Entries for locating text and elements
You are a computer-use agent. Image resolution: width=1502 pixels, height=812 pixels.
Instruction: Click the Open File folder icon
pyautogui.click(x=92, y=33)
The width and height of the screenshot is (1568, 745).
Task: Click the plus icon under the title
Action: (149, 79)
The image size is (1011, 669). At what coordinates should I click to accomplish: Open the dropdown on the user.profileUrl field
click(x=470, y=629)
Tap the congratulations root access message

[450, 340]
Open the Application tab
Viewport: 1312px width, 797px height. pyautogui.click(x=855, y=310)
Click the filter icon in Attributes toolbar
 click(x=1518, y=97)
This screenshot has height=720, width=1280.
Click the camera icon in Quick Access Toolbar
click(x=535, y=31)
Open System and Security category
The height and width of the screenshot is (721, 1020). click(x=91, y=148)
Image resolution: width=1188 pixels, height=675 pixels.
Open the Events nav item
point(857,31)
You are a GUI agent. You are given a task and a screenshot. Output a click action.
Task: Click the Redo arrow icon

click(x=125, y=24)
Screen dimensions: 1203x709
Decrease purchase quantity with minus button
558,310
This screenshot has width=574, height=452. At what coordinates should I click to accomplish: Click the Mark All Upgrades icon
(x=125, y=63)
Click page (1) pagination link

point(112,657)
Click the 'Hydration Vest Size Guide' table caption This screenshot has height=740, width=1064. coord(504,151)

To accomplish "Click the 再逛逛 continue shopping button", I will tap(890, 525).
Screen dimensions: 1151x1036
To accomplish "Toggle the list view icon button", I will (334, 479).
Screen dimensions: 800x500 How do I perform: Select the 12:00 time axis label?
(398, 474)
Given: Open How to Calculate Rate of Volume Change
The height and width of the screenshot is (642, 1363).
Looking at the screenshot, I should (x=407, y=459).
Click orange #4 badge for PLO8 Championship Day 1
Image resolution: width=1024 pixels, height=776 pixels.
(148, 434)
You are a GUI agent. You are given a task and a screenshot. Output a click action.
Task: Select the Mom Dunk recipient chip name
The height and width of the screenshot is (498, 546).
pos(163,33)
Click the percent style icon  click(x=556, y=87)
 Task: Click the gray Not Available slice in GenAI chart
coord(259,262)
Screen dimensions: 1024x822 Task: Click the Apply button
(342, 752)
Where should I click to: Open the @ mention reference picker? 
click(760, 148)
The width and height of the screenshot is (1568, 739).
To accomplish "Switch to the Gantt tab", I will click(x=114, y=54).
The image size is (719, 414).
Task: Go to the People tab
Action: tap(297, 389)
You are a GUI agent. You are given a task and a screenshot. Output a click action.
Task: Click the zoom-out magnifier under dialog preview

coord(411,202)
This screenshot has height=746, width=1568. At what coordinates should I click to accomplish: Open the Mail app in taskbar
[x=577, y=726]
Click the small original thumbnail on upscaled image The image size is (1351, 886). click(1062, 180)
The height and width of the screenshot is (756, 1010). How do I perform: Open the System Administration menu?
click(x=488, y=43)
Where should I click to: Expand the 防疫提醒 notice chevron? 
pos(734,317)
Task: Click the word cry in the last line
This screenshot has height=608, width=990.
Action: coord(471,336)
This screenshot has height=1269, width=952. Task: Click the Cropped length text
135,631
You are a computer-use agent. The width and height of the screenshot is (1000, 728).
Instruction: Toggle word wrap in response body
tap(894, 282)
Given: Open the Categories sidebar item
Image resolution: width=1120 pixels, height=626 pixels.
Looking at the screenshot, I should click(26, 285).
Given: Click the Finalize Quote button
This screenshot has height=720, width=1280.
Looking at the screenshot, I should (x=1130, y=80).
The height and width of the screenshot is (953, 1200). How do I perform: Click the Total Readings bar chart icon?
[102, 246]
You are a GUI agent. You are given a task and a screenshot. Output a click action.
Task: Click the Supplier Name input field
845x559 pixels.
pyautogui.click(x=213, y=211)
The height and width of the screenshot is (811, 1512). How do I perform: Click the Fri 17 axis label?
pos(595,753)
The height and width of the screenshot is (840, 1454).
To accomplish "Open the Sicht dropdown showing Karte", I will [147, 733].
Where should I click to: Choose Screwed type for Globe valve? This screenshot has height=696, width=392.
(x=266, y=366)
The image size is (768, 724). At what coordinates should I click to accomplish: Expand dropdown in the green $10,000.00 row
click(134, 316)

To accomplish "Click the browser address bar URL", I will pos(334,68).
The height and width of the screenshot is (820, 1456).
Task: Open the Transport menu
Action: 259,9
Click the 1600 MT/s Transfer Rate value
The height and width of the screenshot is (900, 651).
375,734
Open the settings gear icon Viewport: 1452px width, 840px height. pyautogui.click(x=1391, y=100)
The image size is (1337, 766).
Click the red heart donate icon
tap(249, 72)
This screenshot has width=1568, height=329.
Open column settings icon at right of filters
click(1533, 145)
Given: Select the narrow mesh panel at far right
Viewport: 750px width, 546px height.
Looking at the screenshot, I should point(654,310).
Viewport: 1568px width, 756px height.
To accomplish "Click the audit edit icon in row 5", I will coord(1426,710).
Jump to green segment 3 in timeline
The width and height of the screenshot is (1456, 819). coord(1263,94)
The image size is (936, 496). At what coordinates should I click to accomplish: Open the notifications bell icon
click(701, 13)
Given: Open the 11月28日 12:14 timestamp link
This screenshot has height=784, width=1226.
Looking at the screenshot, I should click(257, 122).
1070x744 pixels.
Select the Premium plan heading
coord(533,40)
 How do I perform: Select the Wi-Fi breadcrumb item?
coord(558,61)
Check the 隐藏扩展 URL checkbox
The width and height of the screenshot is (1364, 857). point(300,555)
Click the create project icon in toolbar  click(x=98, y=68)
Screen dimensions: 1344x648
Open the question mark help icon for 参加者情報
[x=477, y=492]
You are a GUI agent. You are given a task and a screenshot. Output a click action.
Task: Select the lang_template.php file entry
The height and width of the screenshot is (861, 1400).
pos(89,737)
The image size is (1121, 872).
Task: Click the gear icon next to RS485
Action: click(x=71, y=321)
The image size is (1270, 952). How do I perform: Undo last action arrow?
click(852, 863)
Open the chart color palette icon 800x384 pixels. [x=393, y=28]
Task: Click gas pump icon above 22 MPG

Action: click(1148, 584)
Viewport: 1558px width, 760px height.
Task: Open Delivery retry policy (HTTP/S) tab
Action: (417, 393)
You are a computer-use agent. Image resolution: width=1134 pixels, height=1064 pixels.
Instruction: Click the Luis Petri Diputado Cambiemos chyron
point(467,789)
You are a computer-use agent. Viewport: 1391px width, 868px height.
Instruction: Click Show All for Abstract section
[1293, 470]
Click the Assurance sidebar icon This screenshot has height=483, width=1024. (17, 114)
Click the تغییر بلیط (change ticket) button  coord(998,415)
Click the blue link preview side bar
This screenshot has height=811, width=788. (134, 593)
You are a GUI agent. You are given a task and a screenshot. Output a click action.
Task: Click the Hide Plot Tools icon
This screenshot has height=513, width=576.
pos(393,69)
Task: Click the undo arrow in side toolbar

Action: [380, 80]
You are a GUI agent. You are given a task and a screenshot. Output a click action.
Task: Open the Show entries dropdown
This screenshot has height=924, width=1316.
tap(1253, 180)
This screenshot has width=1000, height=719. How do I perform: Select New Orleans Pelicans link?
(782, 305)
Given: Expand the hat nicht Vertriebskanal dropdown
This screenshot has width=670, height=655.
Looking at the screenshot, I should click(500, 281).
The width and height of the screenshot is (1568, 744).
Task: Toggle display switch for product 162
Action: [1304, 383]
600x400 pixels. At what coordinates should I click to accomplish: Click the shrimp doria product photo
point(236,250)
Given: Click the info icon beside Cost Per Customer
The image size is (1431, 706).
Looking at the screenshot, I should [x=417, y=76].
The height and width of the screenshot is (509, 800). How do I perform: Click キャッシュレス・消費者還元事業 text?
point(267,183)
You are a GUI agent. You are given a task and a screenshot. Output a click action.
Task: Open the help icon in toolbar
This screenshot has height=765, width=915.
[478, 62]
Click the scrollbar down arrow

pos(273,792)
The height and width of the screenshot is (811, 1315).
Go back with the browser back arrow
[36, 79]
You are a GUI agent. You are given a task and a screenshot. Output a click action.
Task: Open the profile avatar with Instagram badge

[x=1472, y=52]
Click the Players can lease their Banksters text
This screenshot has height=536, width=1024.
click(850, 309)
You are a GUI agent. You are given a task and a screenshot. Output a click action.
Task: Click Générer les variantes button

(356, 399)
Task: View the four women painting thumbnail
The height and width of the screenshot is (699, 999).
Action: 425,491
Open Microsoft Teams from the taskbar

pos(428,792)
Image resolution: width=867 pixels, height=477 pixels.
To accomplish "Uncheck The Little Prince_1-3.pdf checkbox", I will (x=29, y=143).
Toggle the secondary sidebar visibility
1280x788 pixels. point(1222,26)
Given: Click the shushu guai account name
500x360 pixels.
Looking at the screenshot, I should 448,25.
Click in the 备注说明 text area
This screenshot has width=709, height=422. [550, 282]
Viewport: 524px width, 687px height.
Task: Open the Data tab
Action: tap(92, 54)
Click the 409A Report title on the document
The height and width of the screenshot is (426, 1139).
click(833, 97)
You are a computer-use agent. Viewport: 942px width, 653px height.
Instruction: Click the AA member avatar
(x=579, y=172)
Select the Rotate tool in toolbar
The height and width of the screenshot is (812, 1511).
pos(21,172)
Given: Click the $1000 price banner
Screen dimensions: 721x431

Exercise goal
Reproduce, unchanged, the part of the records that opens with the line containing "Screen dimensions: 1203x709" and closes with the line containing "Click the percent", including both of those lines.

Result of the task
Screen dimensions: 1203x709
Decrease purchase quantity with minus button
558,310
This screenshot has width=574, height=452. At what coordinates should I click to accomplish: Click the Mark All Upgrades icon
(x=125, y=63)
Click page (1) pagination link

point(112,657)
Click the 'Hydration Vest Size Guide' table caption This screenshot has height=740, width=1064. coord(504,151)

To accomplish "Click the 再逛逛 continue shopping button", I will tap(890, 525).
Screen dimensions: 1151x1036
To accomplish "Toggle the list view icon button", I will (334, 479).
Screen dimensions: 800x500 How do I perform: Select the 12:00 time axis label?
(398, 474)
Given: Open How to Calculate Rate of Volume Change
The height and width of the screenshot is (642, 1363).
Looking at the screenshot, I should (x=407, y=459).
Click orange #4 badge for PLO8 Championship Day 1
Image resolution: width=1024 pixels, height=776 pixels.
(148, 434)
You are a GUI agent. You are given a task and a screenshot. Output a click action.
Task: Select the Mom Dunk recipient chip name
The height and width of the screenshot is (498, 546).
pos(163,33)
Click the percent style icon  click(x=556, y=87)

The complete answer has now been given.